On 11/10/07, Bob Mottram <[EMAIL PROTECTED]> wrote:

> On 10/11/2007, Jef Allbright <[EMAIL PROTECTED]> wrote:
> > At the DARPA Urban Challenge last weekend, the optimism and flush of
> > rapid growth was palpable...

> I was saying to someone recently that it's hard to watch something
> like the recent Urban Challenge and argue convincingly that AI is not
> making progress or that it's been a failure.

Yes, just as natural language processing, speech recognition, and
bioinformatics have not been failures, but they've each plateaued  at
a level distinctly below human level capability, for lack of effective
understanding of the broader context of the human-relevant world.


> Admittedly the
> intelligence here is not smart enough to carry out the sort of
> reasoning you describe, such as "I see a large object and predict that
> it may be about to fall so I better move out of the way".  However,
> the path to this sort of ability just involves more accurate 3D
> modelling of the environment

I'm not aware of any theoretical hurdles in this area that would
prevent immediate progress...


> together with intelligent segmentation

Not sure what you mean by segmentation here -- sounds possibly like a
reference to a reductionist approach to understanding via increasingly
understanding of the pieces (?) - but doesn't the inclusion of
"intelligence" in your list of ingredients kinda spoil the surprise of
the soup?  [I may be completely off base here.]

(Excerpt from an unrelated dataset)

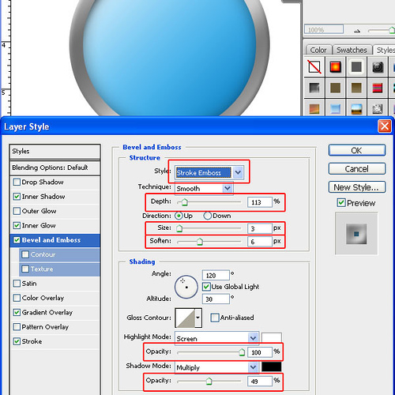Open the black Shadow Mode color swatch
395x395 pixels.
point(272,367)
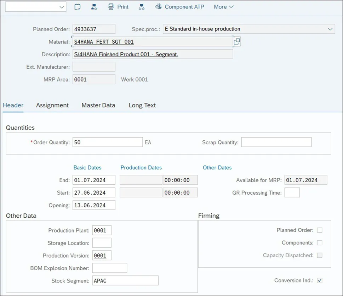
Task: Click the first hierarchy structure icon
Action: click(x=94, y=7)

> and some naive physics applied.

Okay, like Second Life, or better, for learning grounded in physical
terms relevant to humans.


> It's the perception accuracy/modeling
> which is key to being able to implement these skills, which a mouse
> may or may not be capable of (I don't know enough about the cognitive
> skills of mice to be able to say).

If we could duplicate the intelligence of a mouse we'd be well on our
way, but it seem to me you're thinking pretty much along the lines of
conventional models of machine learning and leaving out
**********little********** details like a theory of novelty generation
and selection, memory architecture(s), ... and dealing with the
ensuing combinatorial explosion within the constraints of practical
hardware.

I'm impressed with the certainty of some of the views expressed here,
nothing like I get talking to people actually building robots.